Each broker sends the usage for the namespaces that it manages.
- Size of usage = 16 bytes
- Size of usage for publish+consume = 32bytes
- For 5000 namespaces, each broker publishes periodically (say every minute): 32*5000 = 160K bytes.
- Metadata overhead [assuming broker name is 40 bytes and namespace is 80 bytes]: 5000*80 = 400K.
- For 100 brokers: (160K + 400K) * 100 = 56MB.
So, publish side network bandwidth is 56MB. Including the consumption side (across all brokers), it is 56MB*100 = 5.6G.
Few optimizations that can reduce the overall bandwidth:
- Brokers publish usage only if the usage is significantly different from the previous update.
- Use compression (trade-off is higher CPU).
- Publish to more than one system topic (so the network load gets distributed across brokers).
- Since metadata changes [ namespace/tenant addition/removal ] are rare, publish the metadata update [namespace name to ID mapping] only when there is a change. The Usage report will carry the namespace/tenant ID instead of the name.
The usage data doesn’t require persistent storage. So, there is no persistent storage overhead.
One approach is to use a distributed DB (such as Cassandra, redis, memcached etc) to store the quota counter and usage counters. Quota reservation/refresh can just be increment/decrement operations on the quota counter. The approach may seem reasonable, but has a few issues:
- Atomic increment/decrement operations on the distributed counter can incur significant latency overhead.
- Dependency on external systems has a very high operational cost. It is yet another cluster that needs to be deployed, maintained, updated etc.
One broker is designated as leader for a given resource group and the quota allocation is computed by that broker. The allocation is then disseminated to other brokers. “Exclusive producer” feature can be used for this purpose. This approach has a few issues.
- More complex implementation because of leader election.
- If the leader dies, another needs to be elected which can lead to unnecessary latency.

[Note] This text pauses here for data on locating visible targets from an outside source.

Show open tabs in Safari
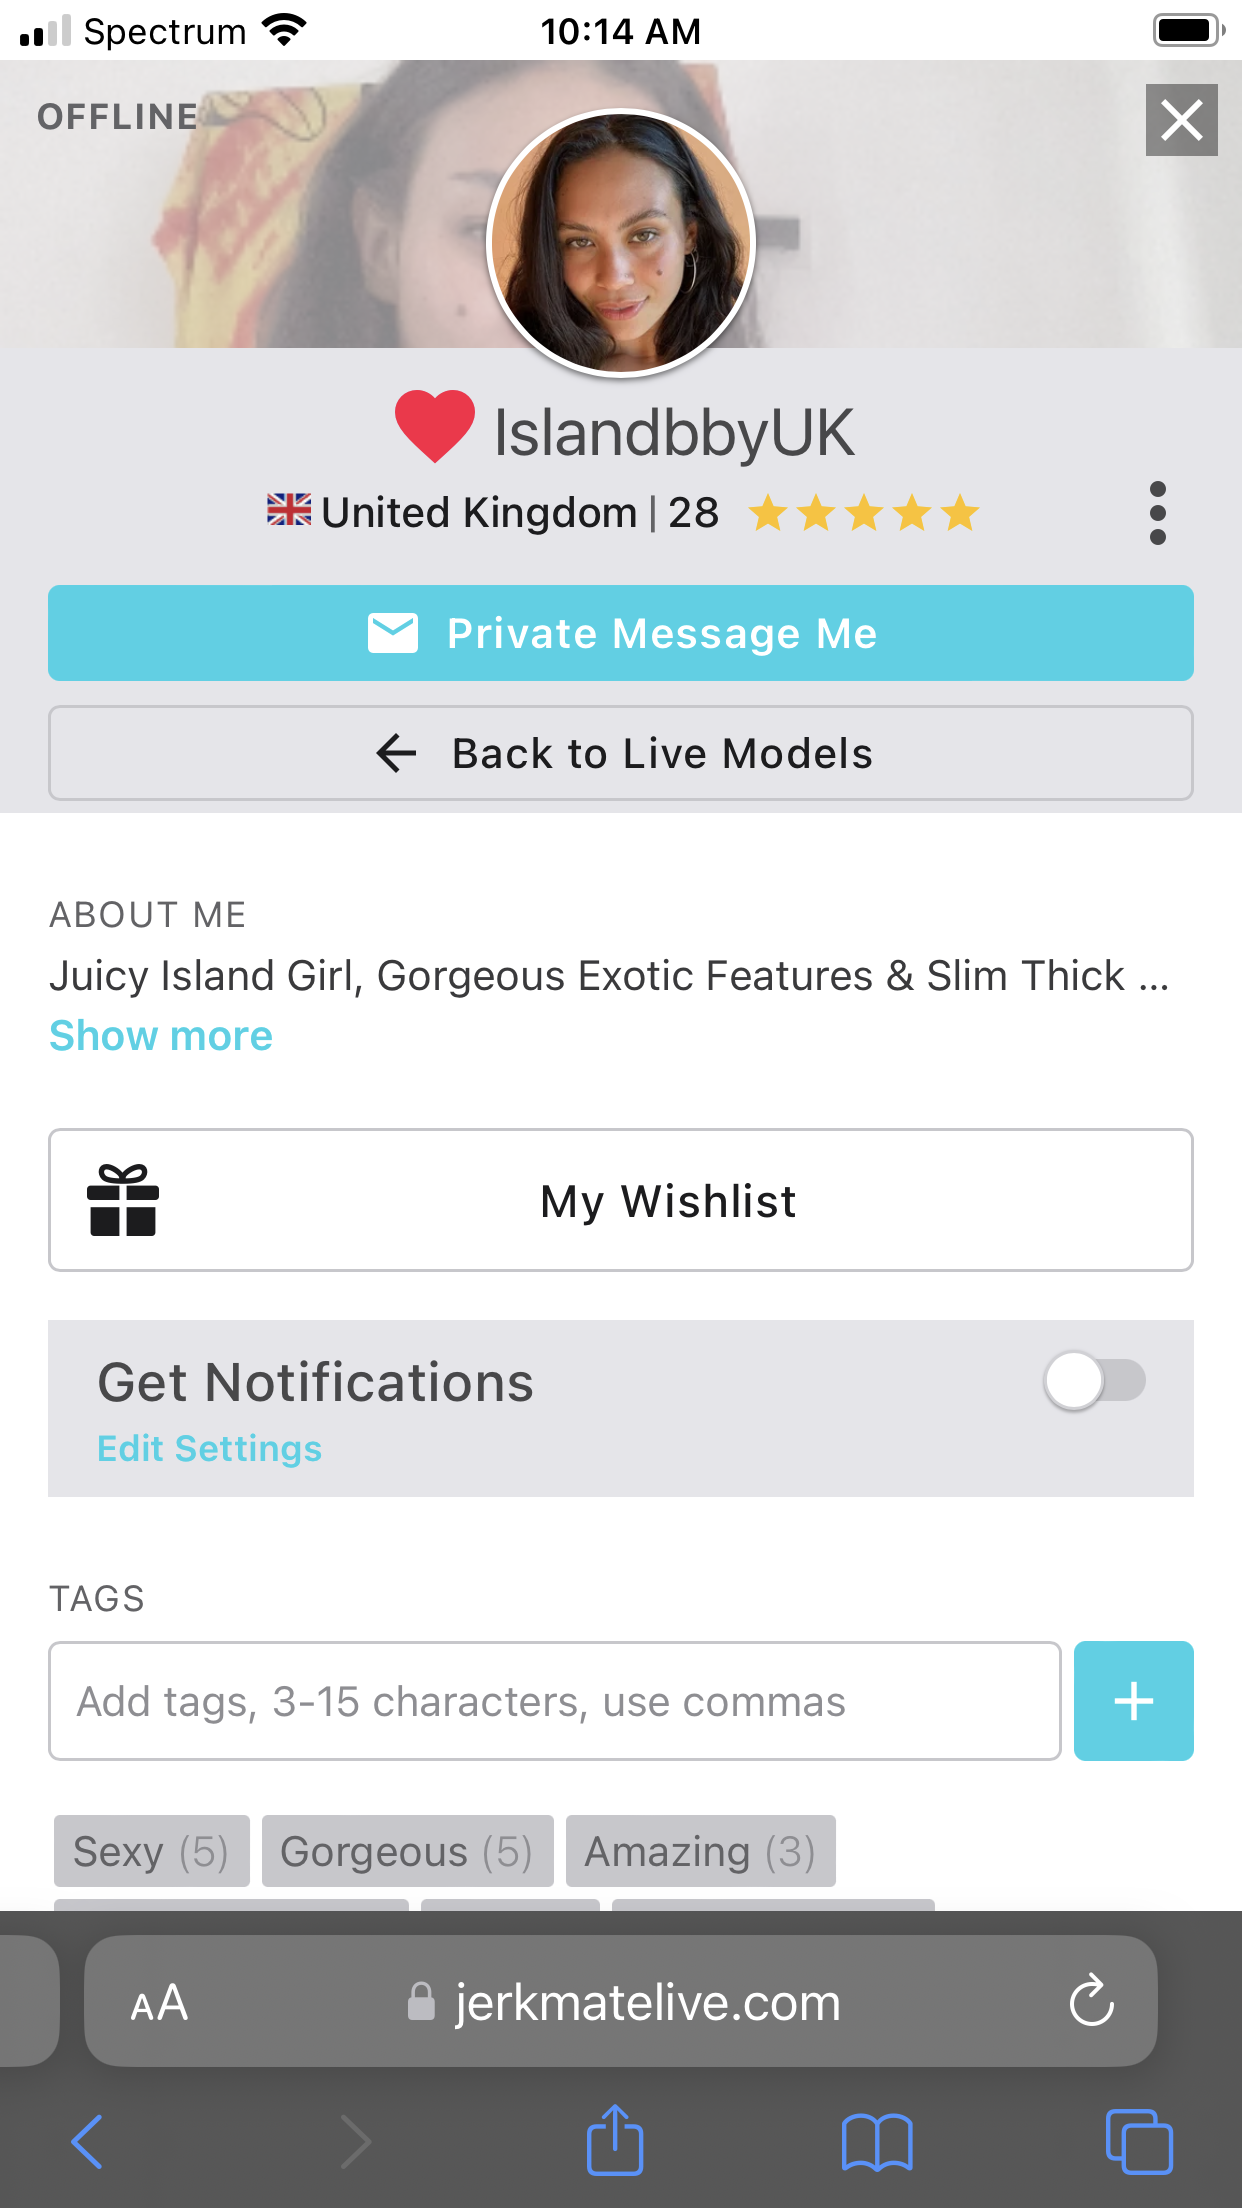Image resolution: width=1242 pixels, height=2208 pixels. [1139, 2142]
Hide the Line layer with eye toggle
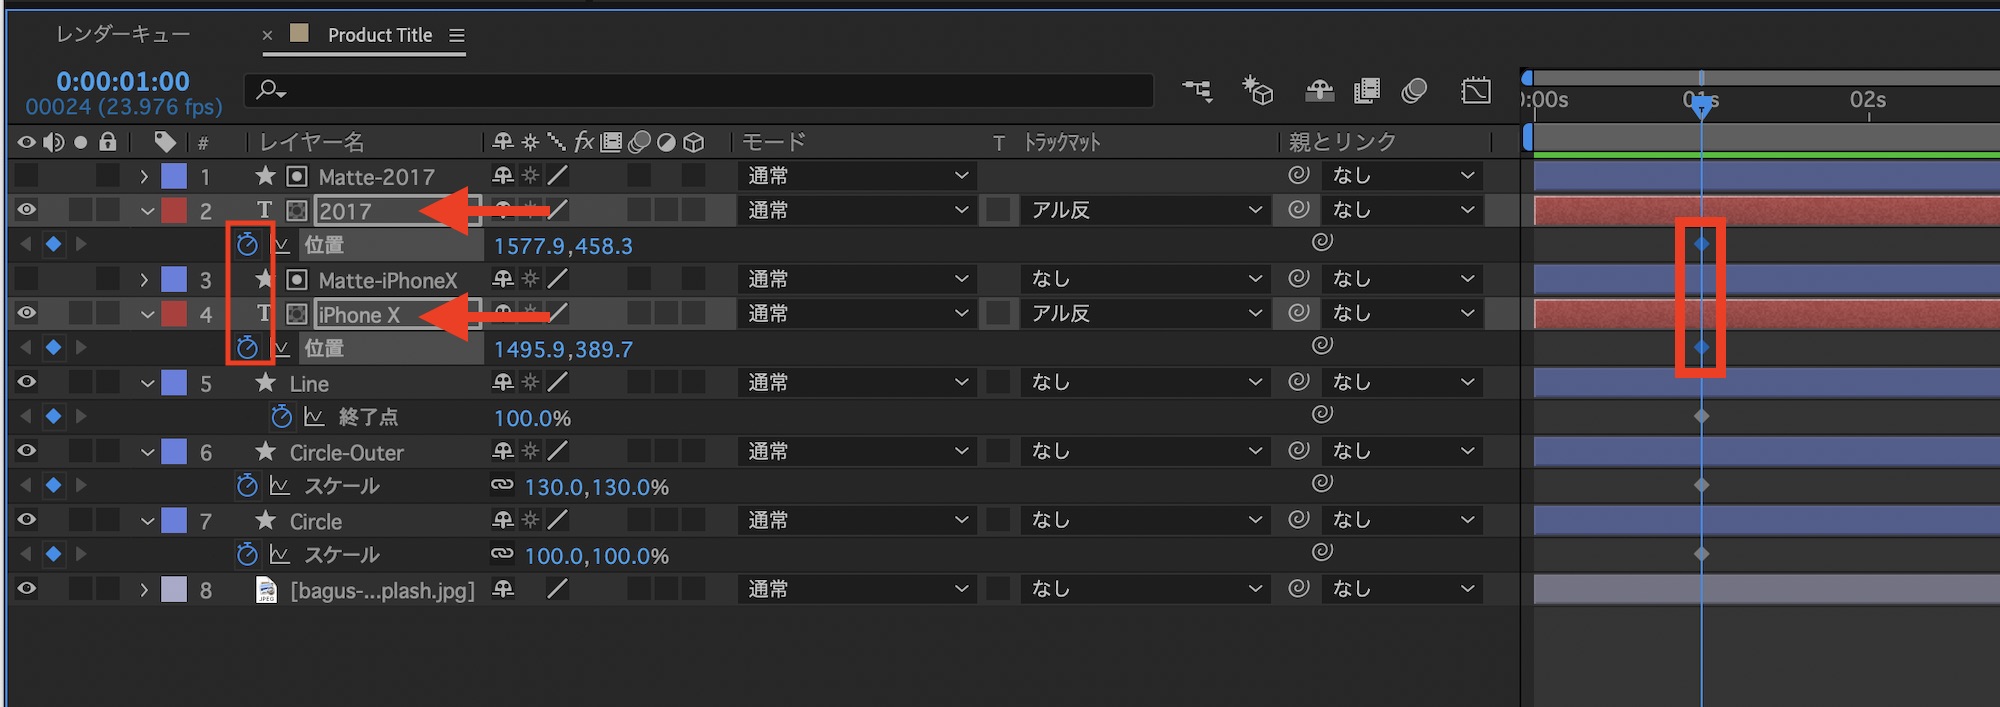Viewport: 2000px width, 707px height. pyautogui.click(x=27, y=382)
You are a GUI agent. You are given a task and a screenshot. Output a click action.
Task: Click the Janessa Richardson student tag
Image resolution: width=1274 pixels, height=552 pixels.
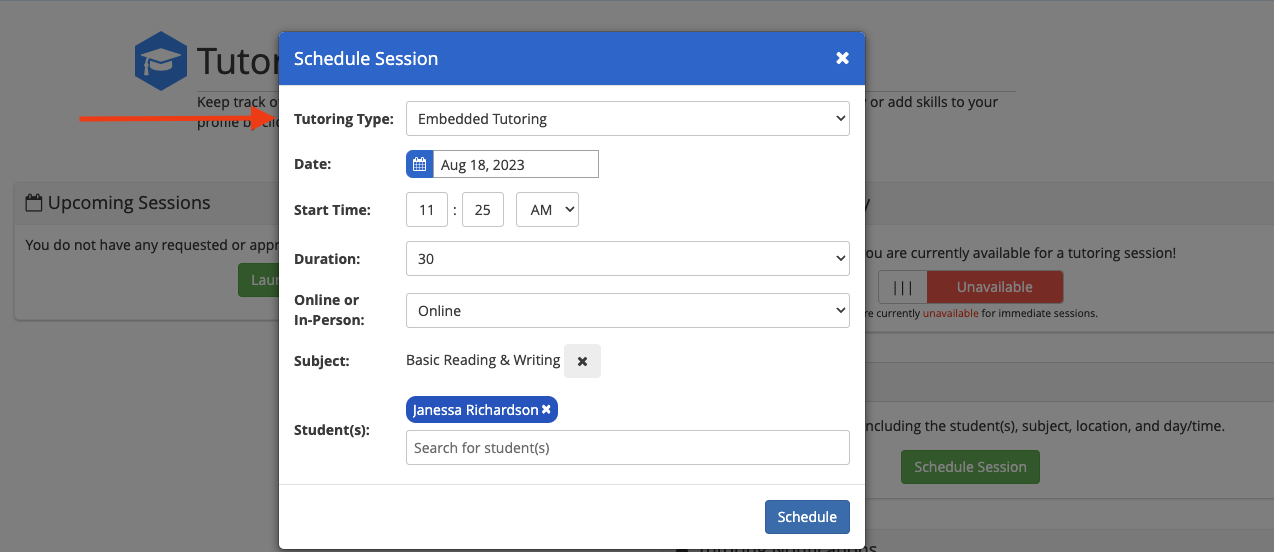476,410
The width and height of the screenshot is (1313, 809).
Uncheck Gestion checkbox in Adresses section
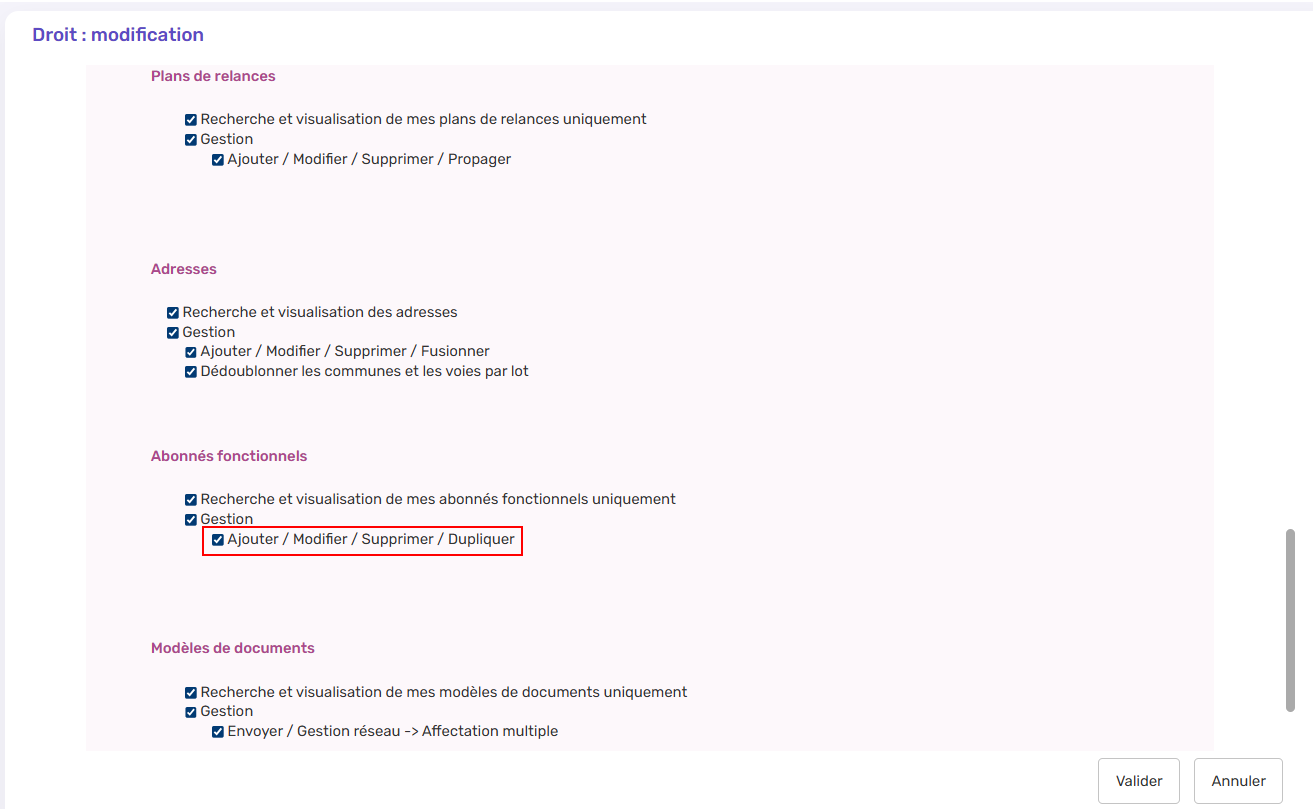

Another possible approach would have been for the brokers to exchange usage information through Zookeeper. This was not pursued because of perceived scaling issues: with a large number of brokers and/or namespaces/tenants to rate-limit, the size of messages and the high volume of writes into Zookeeper could become a problem. Since Zookeeper is already used in certain parts of Pulsar, it was decided that we should not burden that subsystem with more work.